This rider is a good option if you are the sole breadwinner. It helps your family avoid financial hardship by ensuring they have a steady, reliable source of income after you pass away.
Accelerated Death Benefit
Life insurance policies typically only payout when the person named on the policy dies. But what if you become terminally ill, which shortens your lifespan and results in a costly final few years?
In this case, the accelerated death benefit would advance a portion of your life insurance payout for you to use in the years leading up to your death.
You can often add the accelerated death benefit rider to your policy at no additional cost, so it’s a good idea to consider this policy, especially if there is a history of illness in your family.
In most cases, your insurer will advance you a portion of the total death benefit, and that percentage varies from insurer to insurer. Also, the definition of “terminal illness” varies depending on the insurer. You should review the exclusions before buying this rider.
Child Term Rider
If you have children, their death might seem unthinkable, but it is a possibility.
A child term rider provides a death benefit if one of your children dies. This rider is a term policy, which means it expires, usually when the child reaches the age of majority. However, you can also convert this policy into a permanent policy, but this will increase its cost.
Child term riders typically finance a bereavement period.
Long-term care riders provide a monthly payout if you have to stay in a nursing home or receive in-home care.
If you think that your retirement funds won’t be enough to cover this cost, this rider could be a good choice. Alternatively, you can also purchase long-term care insurance, a dedicated policy with a similar function.

RECORDS SHOWN
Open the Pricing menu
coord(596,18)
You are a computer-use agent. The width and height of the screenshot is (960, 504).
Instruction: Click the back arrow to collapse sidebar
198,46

...

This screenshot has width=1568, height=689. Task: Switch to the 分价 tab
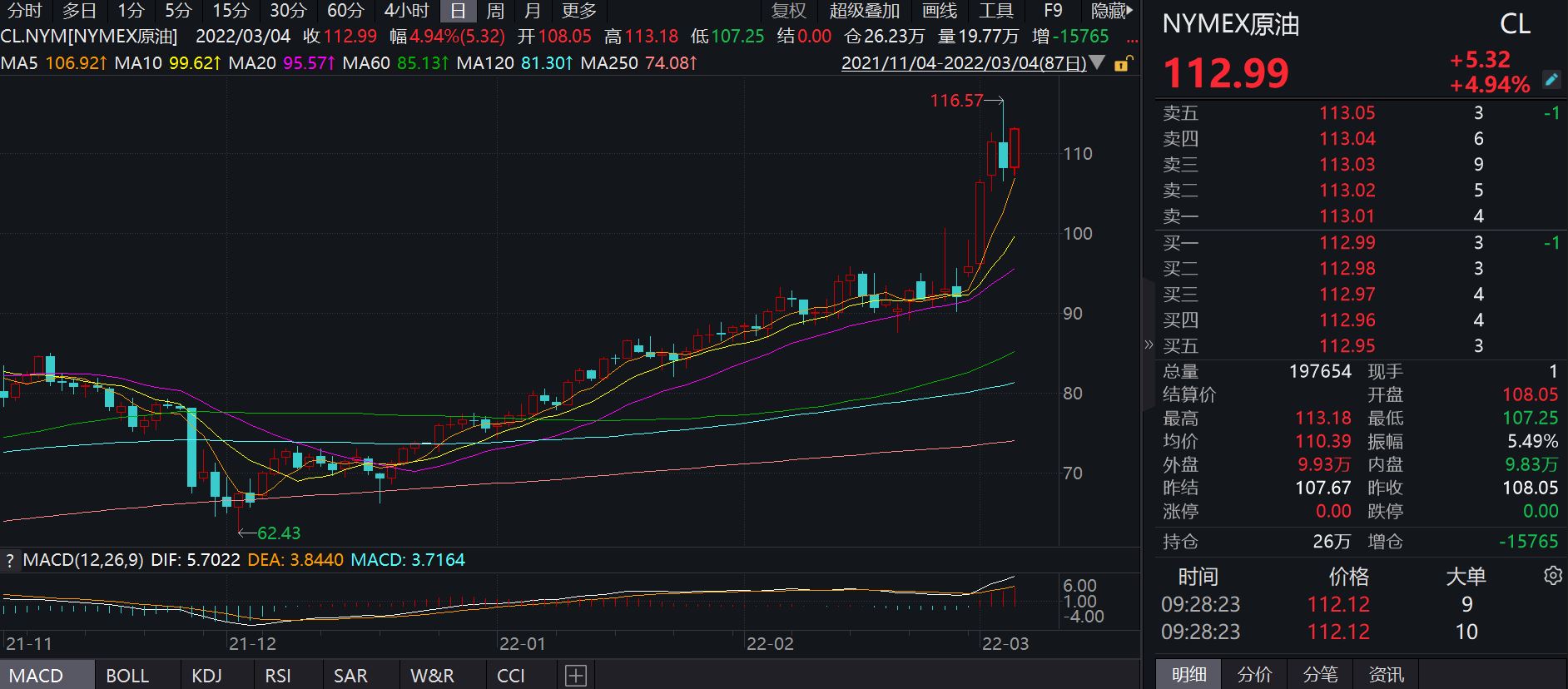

EXERCISE DIRECTIONS
Carry on the text about life insurance riders from its final sentence.

RESPONSE TO THIS TASK
Return of Premium
This rider allows you to receive the entirety of your premium payments back at the end of your term. If you die, your premiums will go to your beneficiaries instead.
There are many different types of return of premium riders, and they are most commonly available with whole life insurance (versus the more straightforward term life insurance). You must carefully read the specifics of this rider, so you understand precisely how much you or your family will get back at the end of your term.
The Bottom Line
Most life insurance policies are very customizable to meet your needs, but the riders above add a suite of options to suit your unique situation.
It’s unlikely you’ll need all of these riders, and adding them all will increase the cost of your insurance policy, but there may be one or two on this list that will help give your family the extra coverage they need in the event of your untimely death.
If you’re considering adding any of these insurance riders to your policy, make sure to read the fine print carefully to ensure your family gets the coverage they need when they need it.